◆ Task description: When a line below holds the string "header", show that line.

** Data to use follows **

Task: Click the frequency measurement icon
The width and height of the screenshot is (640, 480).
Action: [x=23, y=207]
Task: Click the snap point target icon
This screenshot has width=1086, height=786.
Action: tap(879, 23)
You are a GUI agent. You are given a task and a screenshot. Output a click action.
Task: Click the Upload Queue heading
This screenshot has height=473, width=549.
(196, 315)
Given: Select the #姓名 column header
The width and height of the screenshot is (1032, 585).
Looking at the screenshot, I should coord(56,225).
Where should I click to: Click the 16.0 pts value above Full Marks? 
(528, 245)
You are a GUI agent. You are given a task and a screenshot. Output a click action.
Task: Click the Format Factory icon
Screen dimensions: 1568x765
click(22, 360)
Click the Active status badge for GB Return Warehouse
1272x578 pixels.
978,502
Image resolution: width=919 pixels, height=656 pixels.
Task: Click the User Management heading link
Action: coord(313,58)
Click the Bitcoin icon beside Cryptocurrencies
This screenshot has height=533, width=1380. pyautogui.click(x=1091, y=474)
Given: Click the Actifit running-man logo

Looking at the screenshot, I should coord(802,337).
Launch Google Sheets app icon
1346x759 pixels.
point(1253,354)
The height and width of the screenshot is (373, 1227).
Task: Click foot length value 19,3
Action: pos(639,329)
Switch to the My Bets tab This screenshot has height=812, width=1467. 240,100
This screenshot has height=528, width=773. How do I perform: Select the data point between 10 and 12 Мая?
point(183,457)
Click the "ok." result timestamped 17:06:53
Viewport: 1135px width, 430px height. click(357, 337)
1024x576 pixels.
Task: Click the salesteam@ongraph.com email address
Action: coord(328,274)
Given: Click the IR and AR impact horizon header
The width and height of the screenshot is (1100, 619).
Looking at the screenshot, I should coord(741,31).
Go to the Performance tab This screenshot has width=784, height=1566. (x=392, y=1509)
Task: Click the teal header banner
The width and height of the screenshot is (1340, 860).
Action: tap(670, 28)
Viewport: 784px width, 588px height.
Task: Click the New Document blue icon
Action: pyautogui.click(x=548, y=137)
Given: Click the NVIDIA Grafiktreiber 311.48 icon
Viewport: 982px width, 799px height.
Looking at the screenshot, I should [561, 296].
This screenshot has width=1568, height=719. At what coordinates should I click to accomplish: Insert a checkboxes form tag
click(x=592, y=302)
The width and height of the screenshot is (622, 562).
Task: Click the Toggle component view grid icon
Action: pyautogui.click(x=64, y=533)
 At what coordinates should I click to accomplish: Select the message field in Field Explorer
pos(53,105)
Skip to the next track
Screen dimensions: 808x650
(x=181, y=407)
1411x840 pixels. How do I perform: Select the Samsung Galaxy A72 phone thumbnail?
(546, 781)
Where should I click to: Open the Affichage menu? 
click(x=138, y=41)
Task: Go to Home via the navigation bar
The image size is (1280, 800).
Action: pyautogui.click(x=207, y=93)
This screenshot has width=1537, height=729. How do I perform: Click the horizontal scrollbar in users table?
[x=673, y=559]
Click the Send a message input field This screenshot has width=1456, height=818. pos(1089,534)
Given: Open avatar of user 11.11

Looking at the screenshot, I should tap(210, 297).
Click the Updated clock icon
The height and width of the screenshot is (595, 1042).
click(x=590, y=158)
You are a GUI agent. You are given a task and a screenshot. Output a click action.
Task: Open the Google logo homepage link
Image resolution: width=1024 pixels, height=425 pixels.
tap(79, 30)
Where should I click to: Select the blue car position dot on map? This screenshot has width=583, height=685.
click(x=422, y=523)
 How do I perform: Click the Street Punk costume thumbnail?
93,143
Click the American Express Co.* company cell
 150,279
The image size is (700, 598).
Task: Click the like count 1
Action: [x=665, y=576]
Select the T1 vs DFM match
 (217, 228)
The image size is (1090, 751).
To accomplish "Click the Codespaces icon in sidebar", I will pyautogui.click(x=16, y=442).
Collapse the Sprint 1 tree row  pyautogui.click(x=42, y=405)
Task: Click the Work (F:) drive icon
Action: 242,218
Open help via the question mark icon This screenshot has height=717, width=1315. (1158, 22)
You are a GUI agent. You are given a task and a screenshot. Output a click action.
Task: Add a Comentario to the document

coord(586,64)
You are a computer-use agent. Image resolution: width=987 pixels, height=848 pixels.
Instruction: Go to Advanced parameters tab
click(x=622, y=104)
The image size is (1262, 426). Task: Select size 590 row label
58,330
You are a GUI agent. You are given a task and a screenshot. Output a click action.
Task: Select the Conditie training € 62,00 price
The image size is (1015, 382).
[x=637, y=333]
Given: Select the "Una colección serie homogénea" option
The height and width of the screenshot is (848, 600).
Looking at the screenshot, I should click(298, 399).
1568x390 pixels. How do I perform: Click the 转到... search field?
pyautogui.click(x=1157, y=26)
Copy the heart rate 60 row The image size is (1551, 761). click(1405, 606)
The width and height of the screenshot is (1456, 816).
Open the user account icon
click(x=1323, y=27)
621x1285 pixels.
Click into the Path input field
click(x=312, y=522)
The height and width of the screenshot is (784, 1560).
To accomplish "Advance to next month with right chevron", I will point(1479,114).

** End of Data to use **

◆ Solution:
Given: Select the #姓名 column header
Given: Click the IR and AR impact horizon header
Task: Click the teal header banner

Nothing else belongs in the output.